Autobiography by Charles M. Bussey

Firefight at Yechon: Courage and Racism in the Korean War, is an autobiography by Charles M. Bussey.

Bussey joined the Tuskegee Airmen, an all-black air unit, which protected Allied bombers on missions over Europe during World War II in over North Africa, Italy and finally Germany.

Bussey later served as an Army officer in the Korean war.

On July 20, 1950, Bussey was returning to his 77th Engineer Combat Company with mail from the states for one of his platoons, when he came across a dozen "lollygagagging" (resting) army truck drivers. Bussey heard fighting in the town ahead, in which Bassey states his company was supposed to provide back up support. He climbed a nearby hill. A kilometer to the rear of the vehicle column he spotted a large body of white-clad Koreans coming toward them.

Bussey ordered the drivers to unload the two machine guns and ammunition in their trucks and drag them to the top of the hill.

I watched the group of farmer-soldiers coming ever closer and reckoned that farmers scatter and run if you send a long burst of machine-gun fire over their heads, but soldiers flatten out like quail and await orders from their leader...I sent a burst from the .50 caliber machine gun dangerously close above the heads of the approaching group...True to the form of soldiers, they flattened into the paddy as the bullets flew past them...Bullets raked and chewed them up mercilessly...The advancing column was under tight observation from somewhere on the mountain because large mortar rounds started...overhead. I was knicked by a fragment. the gunner on the .30 caliber machine gunner was hit badly, and his assistant was killed. The enemy mortar was accurate. The shells were bursting about twenty to forty feet overhead, showering us with shell fragments. And we were now drawing small-arms fire from the rice paddies below...I chopped the North Korean troops to pieces...I was ashamed of the slaughter before me, but this was my job, my duty, and my responsibility. I stayed with it until not one white rag was left intact.
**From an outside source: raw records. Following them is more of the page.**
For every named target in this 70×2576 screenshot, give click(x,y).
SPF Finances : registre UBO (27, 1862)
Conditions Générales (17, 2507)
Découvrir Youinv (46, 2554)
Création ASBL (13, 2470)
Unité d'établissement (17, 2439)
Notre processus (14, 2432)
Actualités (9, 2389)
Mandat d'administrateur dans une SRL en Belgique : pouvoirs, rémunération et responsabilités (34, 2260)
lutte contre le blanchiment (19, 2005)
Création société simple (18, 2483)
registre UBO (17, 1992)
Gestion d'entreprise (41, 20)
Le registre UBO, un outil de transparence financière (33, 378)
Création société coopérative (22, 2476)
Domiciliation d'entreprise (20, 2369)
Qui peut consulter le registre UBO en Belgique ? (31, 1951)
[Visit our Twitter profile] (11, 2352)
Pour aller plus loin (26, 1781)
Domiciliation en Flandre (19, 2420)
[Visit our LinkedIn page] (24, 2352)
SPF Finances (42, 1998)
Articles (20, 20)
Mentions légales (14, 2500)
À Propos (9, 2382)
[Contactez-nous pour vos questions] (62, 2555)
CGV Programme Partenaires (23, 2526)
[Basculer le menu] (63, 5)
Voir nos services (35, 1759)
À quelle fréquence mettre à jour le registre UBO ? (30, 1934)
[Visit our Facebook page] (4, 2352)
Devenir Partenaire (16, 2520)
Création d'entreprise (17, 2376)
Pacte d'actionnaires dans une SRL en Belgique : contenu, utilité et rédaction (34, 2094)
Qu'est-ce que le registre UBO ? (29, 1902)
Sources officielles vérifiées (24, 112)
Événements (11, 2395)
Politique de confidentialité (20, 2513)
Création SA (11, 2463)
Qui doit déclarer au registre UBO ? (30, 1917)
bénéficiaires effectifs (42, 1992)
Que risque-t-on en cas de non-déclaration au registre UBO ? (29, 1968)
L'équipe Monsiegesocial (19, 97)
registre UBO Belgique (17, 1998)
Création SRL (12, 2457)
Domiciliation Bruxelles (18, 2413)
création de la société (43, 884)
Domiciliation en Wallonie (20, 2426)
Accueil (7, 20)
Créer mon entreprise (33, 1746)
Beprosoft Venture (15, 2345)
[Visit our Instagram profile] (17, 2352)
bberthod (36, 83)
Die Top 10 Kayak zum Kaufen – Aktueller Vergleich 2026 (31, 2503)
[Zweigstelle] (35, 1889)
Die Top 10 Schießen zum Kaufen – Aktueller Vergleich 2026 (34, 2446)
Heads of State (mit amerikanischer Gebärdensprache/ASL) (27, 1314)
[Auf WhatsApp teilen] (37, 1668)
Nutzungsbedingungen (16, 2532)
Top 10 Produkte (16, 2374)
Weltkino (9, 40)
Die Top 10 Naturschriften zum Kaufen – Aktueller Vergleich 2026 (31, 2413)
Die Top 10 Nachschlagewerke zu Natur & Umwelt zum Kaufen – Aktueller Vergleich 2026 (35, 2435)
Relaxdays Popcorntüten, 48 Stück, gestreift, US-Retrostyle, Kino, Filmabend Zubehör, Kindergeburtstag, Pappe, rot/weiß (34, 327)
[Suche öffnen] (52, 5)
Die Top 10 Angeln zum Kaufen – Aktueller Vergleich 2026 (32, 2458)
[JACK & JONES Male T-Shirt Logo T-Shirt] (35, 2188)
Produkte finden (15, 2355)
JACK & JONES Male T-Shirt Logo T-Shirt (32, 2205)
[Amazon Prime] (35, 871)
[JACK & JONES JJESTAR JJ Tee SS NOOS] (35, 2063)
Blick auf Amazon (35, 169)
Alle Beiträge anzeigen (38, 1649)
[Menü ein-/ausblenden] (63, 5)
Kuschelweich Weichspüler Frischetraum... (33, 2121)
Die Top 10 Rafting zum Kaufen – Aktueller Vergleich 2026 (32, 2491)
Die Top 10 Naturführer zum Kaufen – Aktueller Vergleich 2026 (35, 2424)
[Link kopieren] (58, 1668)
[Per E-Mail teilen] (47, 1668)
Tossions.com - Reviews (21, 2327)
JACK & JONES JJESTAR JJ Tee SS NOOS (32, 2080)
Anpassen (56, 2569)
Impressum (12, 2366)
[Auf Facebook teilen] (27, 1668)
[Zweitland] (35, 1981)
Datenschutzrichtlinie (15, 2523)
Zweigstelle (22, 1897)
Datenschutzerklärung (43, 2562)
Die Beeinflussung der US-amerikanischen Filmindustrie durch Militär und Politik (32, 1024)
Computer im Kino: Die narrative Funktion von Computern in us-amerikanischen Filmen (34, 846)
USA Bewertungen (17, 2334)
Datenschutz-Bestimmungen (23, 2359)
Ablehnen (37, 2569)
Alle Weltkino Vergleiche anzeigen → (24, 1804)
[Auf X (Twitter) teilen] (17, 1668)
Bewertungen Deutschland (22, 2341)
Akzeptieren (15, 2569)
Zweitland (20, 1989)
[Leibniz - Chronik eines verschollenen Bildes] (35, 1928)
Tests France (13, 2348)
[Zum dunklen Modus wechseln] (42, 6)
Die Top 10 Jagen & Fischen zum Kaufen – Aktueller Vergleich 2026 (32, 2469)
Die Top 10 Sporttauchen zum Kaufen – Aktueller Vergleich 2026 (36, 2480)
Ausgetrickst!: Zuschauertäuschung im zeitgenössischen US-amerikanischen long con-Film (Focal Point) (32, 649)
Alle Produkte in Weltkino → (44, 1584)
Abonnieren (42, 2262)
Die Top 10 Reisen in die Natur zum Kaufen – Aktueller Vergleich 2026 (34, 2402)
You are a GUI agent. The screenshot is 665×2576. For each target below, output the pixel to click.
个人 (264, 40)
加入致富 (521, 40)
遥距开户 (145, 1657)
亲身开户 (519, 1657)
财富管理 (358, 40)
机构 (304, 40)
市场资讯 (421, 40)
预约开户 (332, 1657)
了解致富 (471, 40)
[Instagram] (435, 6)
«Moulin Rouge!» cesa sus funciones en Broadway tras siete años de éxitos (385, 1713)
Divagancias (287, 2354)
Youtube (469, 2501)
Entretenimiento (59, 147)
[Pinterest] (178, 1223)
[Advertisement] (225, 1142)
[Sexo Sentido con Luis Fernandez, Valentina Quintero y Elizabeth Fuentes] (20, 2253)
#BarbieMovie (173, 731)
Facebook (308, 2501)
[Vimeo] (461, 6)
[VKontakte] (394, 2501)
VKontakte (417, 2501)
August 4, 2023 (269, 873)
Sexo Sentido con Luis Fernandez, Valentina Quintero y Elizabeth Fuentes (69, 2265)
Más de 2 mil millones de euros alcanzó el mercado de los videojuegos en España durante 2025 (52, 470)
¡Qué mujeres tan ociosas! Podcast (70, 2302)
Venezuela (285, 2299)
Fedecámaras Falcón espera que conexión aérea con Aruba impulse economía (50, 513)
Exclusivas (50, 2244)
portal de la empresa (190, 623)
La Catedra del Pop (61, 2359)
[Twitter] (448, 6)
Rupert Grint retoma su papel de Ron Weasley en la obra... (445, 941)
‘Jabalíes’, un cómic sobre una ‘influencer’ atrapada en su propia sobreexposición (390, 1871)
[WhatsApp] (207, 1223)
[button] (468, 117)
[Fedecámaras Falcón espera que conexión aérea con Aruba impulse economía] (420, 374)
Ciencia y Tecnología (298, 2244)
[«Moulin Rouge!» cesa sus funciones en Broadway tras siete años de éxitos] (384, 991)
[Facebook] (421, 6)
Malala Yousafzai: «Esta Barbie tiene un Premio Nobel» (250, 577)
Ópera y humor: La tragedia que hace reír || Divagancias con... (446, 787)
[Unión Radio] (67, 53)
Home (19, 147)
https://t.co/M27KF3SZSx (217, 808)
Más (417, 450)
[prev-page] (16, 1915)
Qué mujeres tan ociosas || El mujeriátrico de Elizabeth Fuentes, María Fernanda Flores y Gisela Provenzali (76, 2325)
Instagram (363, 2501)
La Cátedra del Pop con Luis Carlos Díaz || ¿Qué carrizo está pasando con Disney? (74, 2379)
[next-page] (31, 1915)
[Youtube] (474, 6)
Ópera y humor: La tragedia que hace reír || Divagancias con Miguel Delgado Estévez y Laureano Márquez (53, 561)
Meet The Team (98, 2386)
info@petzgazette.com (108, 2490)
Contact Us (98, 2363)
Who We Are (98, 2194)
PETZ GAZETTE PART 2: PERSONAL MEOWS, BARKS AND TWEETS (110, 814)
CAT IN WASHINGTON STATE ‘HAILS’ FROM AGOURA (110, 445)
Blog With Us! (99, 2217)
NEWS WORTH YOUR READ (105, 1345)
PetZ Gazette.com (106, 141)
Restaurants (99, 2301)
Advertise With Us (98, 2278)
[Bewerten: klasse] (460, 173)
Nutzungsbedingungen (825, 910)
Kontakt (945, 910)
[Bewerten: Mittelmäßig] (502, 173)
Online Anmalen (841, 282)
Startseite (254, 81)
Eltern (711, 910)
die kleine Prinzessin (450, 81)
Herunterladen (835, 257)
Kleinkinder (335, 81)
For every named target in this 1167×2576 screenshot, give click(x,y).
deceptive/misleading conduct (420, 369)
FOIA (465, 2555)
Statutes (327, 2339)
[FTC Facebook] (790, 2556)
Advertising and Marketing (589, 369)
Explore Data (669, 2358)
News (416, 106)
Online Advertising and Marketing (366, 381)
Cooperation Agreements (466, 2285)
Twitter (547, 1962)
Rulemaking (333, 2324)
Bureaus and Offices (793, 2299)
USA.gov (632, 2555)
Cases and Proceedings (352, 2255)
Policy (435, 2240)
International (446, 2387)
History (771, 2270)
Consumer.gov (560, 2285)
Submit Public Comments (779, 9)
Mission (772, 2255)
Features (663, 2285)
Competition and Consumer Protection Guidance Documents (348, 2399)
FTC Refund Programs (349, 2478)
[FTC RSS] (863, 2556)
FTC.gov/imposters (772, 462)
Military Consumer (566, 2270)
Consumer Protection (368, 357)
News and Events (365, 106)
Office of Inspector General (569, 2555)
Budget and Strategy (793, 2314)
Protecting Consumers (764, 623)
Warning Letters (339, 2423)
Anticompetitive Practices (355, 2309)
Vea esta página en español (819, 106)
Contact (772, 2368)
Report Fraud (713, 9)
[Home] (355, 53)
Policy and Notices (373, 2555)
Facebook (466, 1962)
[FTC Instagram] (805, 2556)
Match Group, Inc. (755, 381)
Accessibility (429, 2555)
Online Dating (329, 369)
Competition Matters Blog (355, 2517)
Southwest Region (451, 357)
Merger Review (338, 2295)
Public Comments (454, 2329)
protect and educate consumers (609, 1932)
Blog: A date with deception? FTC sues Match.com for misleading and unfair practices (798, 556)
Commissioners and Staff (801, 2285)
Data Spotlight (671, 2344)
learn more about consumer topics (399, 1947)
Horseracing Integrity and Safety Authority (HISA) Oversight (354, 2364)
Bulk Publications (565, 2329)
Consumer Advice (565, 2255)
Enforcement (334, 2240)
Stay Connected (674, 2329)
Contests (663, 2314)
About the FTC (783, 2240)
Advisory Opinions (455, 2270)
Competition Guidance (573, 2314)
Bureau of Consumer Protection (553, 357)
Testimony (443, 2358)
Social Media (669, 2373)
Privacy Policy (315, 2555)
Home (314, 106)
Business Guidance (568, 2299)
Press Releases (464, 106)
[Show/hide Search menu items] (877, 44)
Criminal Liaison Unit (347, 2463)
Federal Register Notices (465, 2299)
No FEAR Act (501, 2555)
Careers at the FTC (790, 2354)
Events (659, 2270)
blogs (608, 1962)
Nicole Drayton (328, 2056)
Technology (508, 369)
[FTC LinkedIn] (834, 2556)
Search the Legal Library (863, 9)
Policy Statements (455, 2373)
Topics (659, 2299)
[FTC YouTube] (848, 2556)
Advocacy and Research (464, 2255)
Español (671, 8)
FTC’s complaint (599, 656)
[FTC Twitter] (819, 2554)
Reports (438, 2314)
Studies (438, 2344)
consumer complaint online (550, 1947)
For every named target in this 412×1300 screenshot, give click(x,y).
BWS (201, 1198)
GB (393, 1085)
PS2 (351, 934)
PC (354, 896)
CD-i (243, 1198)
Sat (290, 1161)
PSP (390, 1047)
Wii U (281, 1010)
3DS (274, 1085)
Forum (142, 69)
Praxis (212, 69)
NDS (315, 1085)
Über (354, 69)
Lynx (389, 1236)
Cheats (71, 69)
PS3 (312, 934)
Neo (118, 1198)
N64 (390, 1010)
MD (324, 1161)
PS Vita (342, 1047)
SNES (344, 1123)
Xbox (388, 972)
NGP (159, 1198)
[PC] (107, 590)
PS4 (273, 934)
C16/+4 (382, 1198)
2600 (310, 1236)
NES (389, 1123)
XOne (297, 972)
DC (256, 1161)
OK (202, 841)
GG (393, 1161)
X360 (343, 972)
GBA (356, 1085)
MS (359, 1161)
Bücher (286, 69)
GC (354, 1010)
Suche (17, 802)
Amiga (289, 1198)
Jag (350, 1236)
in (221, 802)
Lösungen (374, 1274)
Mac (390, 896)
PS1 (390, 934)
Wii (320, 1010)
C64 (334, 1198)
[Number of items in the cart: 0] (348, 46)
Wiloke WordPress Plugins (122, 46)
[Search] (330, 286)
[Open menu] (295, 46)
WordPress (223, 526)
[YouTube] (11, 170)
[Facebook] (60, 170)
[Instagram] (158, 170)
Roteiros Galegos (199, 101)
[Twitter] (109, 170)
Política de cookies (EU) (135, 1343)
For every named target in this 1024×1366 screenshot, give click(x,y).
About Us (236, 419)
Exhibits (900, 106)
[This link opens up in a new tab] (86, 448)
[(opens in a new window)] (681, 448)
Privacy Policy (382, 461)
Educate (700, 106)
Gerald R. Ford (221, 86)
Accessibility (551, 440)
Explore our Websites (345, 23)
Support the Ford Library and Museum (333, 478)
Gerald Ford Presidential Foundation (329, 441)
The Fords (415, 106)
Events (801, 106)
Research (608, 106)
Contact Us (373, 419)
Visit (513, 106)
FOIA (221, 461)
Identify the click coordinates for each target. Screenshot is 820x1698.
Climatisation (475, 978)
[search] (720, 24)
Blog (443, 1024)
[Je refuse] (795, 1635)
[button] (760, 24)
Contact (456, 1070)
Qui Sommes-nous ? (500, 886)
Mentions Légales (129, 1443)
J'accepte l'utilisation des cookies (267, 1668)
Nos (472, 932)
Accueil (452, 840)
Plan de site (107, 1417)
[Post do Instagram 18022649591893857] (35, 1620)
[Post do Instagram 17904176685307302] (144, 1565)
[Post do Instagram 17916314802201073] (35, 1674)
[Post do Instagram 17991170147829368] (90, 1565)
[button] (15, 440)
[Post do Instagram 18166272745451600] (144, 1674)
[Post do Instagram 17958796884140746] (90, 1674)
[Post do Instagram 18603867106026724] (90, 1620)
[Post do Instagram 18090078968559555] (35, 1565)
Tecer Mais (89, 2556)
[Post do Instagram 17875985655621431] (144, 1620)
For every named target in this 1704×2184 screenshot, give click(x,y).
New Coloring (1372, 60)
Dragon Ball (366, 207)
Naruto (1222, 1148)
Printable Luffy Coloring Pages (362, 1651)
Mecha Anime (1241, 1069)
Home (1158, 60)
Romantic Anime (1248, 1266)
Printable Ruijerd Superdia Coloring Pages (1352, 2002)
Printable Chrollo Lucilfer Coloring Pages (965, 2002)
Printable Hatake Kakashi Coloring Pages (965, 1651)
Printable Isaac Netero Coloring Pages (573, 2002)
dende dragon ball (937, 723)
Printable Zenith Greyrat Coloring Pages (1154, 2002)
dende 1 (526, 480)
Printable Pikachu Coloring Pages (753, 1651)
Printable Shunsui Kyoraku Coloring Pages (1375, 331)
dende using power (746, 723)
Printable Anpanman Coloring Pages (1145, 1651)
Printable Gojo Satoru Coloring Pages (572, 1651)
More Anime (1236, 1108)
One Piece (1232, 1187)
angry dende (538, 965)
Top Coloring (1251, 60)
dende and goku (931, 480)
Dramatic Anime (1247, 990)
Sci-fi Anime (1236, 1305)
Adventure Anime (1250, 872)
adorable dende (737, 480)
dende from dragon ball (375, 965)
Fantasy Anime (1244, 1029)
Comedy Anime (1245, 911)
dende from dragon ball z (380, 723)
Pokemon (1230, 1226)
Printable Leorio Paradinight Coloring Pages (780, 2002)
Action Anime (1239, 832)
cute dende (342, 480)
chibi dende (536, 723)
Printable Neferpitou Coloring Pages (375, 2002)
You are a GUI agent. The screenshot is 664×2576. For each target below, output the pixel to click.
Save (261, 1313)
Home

The enemy unit was destroyed. Bussey's group was given credit for killing 258 enemy soldiers in the battle. A day after United States forces occupied Yechon, an Associated Press reporter filed a story about the entire battle and said it was "the first sizable ground victory in the Korean war".

Bussey stated that he was denied the Medal of Honor in the battle because a racist white officer, Lt. Col. John T. Corley, felt the nation's highest medal for valor should only be awarded to a black man posthumously.

Thirty-nine years after the conflict, Bussey could not pinpoint the mass grave site of the dead North Korean soldiers and local civilians could not recall anything about the incident.

The Washington Post states that "prejudiced Army historians later insisted, against the evidence...[the Battle of Yechon]...never really happened".